- Actor Jussie Smollett was indicted again on six counts of disorderly conduct for falsifying a police report.
- This comes almost a year after he was indicted on 16 counts of the same charge, which prosecutors abruptly dropped.
- In January 2019, Smollett claimed he was the victim of a brutal homophobic and racist hate crime. After Chicago police investigated, they claimed the actor had actually staged the attack himself.
- These new indictments come from prosecutor Dan Webb, who was appointed to look into Smollett’s case as well as the way the Cook County State’s Attorney Office handled it.
Actor Jussie Smollett is facing six new indictments of disorderly conduct for falsifying a police report for allegedly staging a fake hate crime in Chicago in 2019.
These indictments come after special prosecutor Dan Webb spent six months investigating the case. Back in August a judge appointed Webb to look into Smollett, who was previously indicted on 16 counts of the same charge in March, only for those charges to be abruptly dropped by Cook County prosecutors. Webb was assigned to look into further prosecuting Smollett, as well as any potential mishandlings of the case by the Cook County State’s Attorney Office.
“The grand jury’s investigation revealed that Jussie Smollett planned and participated in a staged hate crime attack, and thereafter made numerous false statements to Chicago Police Department officers on multiple occasions, reporting a heinous hate crime that he, in fact, knew had not occurred,” Webb’s office wrote in a statement on Tuesday. “Therefore, Mr. Webb has determined that reasonable grounds exist to further prosecute Mr. Smollett.”
He added that further charging Smollett is “in the interest of justice.”
Webb has not made any conclusions as to whether or not the Cook County State’s Attorney Office mishandled the case and is still investigating this aspect. The statement did note that he disagreed with their choice to drop charges.
The Jussie Smollett Case
Back in January 2019, Smollett, who is black and gay, said that two men attacked him in a hate crime. He claimed that they yelled racist and homophobic things at him, beat him, tied a noose around him, and poured chemicals on him. After Chicago Police investigated the matter, however, they said they found Smollett actually staged the attack and hired two people to do this.
Cook County State Attorney Kim Foxx, who was assigned to oversee the case, recused herself in February before indictments were handed out. In March, Smollett was handed the 16 indictments, to which he pleaded not guilty. When they were dropped a few weeks later, he had to forfeit his $10,000 bond and do community service but did not have to admit any wrongdoing.
This news upset Chicago city officials and police, with then-Mayor Rahm Emanuel calling it “a whitewash of justice.”
The city of Chicago ended up filing a civil suit demanding that Smollett cover the $130,000 that was spent in overtime pay to investigate his report. Smollett later sued the city for malicious prosecution.

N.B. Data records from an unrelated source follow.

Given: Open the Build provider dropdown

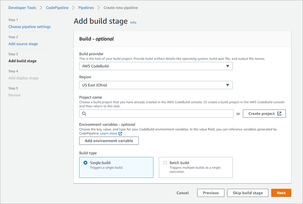Looking at the screenshot, I should pyautogui.click(x=156, y=66).
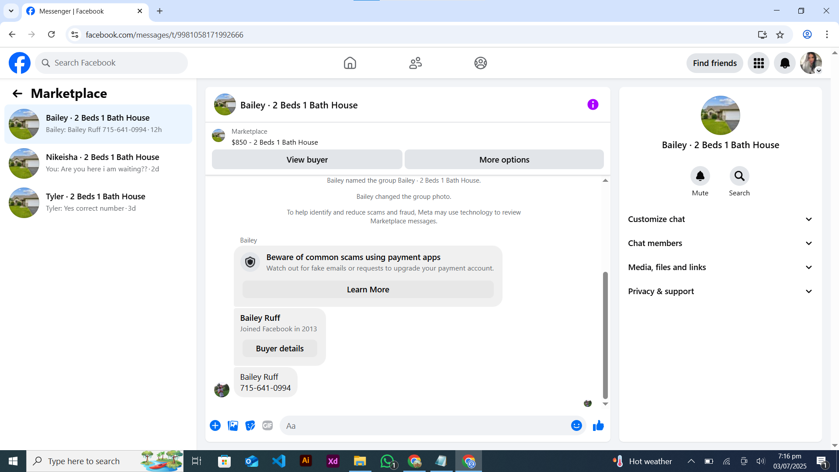
Task: Click the purple conversation info icon
Action: point(593,105)
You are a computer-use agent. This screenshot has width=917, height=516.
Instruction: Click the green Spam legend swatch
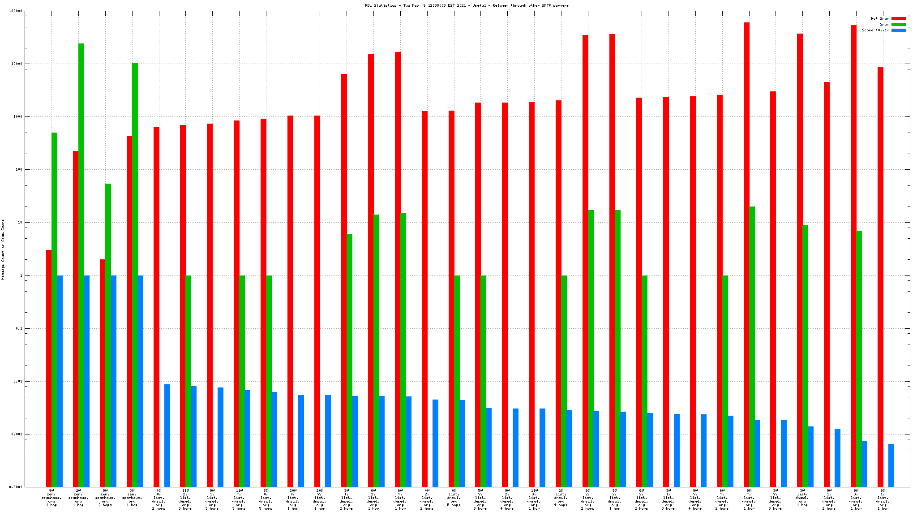pos(898,24)
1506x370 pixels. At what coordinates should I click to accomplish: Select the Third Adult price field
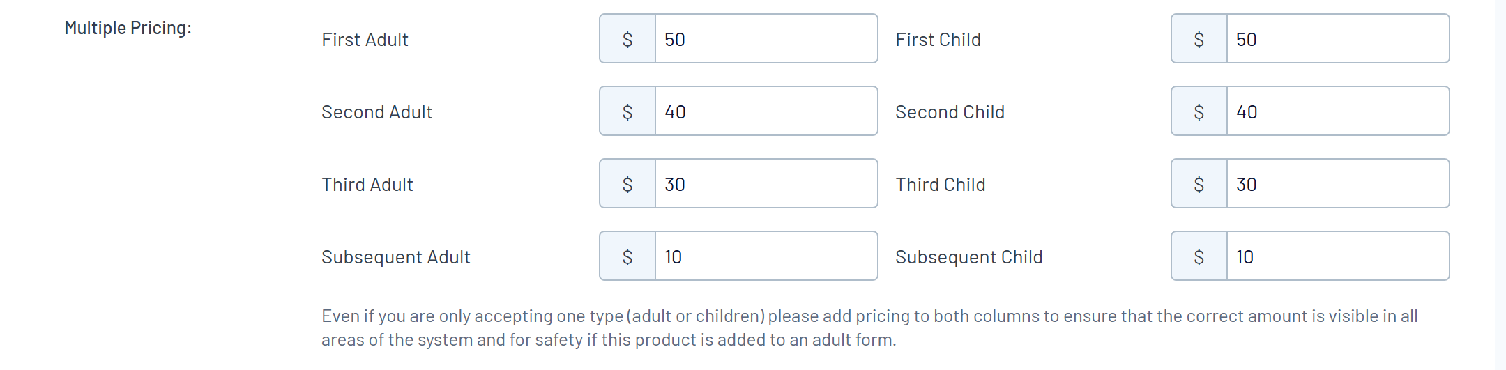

Foxx’s office released a statement disagreeing with the latest charges. Foxx faces a primary election in just a month, and her handling of the Smollett cases has been one of her campaign’s biggest hurdles. Her office believes the timing of these new charges is politically motivated.
“The Cook County State’s Attorney’s office charged Jussie Smollett with multiple counts, and today the Special Prosecutor did the same,” her office’s statement said. “What’s questionable here is the James Comey-like timing of that charging decision, just 35 days before an election, which can only be interpreted as the further politicization of the justice system.”
Smollett’s legal team also mentioned the upcoming election while expressing their disapproval of the new indictments.
“The charges were appropriately dismissed the first time because they were not supported by the evidence,” Smollett’s attorney Tina Glandian said in a statement. “The attempt to re-prosecute Mr. Smollett one year later on the eve of the Cook County State’s Attorney election is clearly all about politics not justice.”
On the other side, when Emanuel was asked about the indictment, he told ABC7 in Chicago that the news “speaks for itself.”
The city of Chicago also released a statement of its own. They noted that the civil case against Smollett still stands.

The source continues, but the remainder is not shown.